◆ SOURCE MATERIAL:
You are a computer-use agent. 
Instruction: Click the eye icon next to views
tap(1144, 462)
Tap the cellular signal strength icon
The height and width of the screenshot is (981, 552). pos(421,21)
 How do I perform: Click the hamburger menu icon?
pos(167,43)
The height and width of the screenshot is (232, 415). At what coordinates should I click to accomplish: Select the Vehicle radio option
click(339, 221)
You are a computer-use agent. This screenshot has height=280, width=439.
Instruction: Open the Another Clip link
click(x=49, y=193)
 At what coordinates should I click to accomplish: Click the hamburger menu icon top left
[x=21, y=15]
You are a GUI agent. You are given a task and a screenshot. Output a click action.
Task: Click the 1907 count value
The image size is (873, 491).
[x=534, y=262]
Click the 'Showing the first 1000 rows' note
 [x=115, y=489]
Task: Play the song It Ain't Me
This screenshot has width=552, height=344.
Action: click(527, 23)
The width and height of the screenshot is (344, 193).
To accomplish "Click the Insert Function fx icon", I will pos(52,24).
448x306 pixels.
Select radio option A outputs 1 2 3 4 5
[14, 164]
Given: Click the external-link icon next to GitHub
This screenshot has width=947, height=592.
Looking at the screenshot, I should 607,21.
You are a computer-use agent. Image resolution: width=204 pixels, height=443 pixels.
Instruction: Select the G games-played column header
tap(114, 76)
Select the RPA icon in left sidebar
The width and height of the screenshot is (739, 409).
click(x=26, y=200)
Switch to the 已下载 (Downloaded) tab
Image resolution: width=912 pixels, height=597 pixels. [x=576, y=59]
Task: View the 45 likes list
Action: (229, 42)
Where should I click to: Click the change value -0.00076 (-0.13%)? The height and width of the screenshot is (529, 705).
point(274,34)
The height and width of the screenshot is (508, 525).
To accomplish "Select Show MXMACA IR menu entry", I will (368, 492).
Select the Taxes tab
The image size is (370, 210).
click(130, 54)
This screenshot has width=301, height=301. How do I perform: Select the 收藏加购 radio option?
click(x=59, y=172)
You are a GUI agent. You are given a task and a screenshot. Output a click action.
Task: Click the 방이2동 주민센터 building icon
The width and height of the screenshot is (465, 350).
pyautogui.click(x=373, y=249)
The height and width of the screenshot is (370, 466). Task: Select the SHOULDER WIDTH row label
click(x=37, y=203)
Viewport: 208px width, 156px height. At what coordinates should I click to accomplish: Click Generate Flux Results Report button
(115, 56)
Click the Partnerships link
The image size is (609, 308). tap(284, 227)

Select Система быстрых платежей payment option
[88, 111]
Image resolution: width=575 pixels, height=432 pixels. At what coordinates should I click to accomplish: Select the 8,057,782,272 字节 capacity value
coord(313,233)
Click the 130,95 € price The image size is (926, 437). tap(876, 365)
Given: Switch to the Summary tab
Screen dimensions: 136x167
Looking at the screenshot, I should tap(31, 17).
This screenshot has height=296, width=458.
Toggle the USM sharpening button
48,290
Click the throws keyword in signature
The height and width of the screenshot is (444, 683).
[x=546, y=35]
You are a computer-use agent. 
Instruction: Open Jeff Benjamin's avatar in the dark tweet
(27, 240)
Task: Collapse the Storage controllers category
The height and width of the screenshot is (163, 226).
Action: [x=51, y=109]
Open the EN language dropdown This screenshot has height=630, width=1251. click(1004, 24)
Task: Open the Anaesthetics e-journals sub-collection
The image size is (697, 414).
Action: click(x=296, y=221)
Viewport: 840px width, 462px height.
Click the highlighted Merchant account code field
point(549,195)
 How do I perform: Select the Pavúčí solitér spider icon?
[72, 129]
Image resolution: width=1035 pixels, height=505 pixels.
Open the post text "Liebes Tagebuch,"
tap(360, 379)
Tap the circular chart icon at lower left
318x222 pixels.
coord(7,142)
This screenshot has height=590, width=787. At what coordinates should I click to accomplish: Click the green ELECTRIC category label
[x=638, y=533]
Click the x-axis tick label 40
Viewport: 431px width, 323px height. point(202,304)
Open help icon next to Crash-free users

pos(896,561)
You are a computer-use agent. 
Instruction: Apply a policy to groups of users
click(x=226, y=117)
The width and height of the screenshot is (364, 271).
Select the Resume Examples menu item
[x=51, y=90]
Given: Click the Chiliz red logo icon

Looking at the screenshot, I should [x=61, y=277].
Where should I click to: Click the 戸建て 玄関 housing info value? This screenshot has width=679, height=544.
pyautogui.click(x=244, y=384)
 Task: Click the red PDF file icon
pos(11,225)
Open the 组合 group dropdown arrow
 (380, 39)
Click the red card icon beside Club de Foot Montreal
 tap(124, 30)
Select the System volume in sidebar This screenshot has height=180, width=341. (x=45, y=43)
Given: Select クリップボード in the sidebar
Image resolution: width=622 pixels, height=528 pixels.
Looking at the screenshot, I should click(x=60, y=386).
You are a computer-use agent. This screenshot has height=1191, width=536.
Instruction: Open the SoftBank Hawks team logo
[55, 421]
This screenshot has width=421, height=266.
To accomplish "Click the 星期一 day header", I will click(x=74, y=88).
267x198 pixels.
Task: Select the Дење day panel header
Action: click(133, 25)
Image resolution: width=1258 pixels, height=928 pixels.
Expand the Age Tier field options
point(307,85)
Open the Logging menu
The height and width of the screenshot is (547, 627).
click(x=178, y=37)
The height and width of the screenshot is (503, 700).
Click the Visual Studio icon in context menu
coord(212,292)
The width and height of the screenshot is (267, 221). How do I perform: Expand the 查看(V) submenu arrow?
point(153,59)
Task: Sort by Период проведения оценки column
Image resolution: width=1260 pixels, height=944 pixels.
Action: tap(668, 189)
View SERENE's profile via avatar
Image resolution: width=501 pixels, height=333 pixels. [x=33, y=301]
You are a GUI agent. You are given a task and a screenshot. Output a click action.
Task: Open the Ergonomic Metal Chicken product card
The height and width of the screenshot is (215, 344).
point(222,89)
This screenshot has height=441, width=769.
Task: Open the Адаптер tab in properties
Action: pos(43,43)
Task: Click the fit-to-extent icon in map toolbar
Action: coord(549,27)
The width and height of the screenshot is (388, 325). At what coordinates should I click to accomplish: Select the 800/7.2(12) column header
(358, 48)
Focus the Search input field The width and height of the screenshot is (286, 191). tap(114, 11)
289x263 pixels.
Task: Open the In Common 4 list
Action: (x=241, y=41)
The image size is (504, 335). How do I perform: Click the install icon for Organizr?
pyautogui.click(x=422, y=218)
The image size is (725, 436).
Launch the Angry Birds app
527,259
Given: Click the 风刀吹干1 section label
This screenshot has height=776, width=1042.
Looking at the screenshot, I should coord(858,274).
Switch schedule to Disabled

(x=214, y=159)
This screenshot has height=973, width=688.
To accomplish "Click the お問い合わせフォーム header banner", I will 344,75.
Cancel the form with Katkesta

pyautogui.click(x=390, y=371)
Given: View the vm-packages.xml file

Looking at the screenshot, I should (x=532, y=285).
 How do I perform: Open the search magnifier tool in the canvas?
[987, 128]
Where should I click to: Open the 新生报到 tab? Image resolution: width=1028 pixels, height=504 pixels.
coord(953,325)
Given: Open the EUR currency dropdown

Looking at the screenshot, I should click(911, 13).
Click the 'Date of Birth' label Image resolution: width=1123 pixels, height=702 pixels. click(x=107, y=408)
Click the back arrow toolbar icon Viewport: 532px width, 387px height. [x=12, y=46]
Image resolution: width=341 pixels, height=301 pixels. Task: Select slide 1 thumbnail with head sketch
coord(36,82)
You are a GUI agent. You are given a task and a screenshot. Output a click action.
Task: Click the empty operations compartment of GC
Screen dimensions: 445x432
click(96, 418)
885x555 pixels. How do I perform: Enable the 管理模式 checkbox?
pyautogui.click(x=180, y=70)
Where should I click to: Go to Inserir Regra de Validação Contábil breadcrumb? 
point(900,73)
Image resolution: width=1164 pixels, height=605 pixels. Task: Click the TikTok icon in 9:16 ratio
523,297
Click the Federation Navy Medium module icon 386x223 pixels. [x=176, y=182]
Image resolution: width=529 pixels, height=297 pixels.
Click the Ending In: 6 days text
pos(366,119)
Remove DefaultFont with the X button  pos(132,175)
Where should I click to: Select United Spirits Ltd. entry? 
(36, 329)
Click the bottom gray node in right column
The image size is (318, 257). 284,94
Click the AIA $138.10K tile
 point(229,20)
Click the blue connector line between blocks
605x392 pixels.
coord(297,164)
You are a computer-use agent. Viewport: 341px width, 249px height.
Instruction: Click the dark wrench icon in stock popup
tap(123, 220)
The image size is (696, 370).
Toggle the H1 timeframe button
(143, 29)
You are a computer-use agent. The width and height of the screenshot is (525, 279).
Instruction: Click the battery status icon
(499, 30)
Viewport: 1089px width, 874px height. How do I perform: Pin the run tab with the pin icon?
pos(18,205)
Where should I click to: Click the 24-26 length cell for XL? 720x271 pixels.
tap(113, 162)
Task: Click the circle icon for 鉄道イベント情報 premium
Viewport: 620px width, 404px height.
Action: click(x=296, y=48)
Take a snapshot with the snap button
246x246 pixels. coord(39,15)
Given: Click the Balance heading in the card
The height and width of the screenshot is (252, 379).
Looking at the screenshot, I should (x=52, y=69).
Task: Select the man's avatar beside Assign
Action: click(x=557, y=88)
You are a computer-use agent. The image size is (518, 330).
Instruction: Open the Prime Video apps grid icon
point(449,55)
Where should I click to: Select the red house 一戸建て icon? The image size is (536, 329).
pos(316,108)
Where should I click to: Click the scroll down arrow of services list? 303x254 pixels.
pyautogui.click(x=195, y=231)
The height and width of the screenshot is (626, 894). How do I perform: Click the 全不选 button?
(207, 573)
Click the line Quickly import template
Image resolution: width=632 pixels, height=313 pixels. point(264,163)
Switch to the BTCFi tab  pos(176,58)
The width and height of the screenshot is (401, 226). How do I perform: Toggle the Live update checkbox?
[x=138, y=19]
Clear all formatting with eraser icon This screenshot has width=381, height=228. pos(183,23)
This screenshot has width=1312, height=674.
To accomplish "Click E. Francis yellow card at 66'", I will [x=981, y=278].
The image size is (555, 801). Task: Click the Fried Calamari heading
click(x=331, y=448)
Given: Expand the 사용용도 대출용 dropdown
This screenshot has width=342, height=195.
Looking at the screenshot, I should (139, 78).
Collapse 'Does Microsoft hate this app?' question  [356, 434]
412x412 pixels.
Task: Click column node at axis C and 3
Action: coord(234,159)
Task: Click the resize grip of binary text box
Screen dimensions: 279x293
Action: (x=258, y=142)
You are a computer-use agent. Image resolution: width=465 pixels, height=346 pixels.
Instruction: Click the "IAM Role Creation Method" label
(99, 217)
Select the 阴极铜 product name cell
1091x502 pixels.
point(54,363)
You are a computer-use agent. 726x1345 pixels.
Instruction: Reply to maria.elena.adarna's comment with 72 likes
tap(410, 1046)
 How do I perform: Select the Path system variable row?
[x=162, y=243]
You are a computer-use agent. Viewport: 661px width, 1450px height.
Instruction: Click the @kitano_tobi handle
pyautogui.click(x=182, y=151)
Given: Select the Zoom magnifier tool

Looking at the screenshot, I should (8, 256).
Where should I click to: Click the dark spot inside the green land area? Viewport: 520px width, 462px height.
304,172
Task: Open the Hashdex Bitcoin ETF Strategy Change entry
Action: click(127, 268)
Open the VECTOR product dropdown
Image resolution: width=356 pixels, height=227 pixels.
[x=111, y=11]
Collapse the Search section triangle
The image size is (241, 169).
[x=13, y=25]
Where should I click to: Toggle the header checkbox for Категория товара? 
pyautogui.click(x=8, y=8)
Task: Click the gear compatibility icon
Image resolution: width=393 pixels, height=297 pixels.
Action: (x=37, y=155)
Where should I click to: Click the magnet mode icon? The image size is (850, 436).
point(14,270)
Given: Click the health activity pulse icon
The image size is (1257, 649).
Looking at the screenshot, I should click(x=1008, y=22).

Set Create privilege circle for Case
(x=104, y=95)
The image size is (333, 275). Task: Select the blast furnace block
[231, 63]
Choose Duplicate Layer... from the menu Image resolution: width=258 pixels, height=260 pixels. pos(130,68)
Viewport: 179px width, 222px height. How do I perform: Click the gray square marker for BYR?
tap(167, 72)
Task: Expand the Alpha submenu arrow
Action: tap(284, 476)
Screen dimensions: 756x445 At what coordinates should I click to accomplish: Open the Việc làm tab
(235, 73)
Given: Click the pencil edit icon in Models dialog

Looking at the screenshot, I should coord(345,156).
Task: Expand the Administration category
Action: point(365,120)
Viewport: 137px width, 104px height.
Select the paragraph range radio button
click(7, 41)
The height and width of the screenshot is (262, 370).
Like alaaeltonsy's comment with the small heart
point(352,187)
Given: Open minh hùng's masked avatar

◆ WHAT THE TASK REQUIRES: If a line above holds the word "product", copy it.

◆ ANSWER TO THE EXERCISE:
Task: Open the Ergonomic Metal Chicken product card
Select the 阴极铜 product name cell
Open the VECTOR product dropdown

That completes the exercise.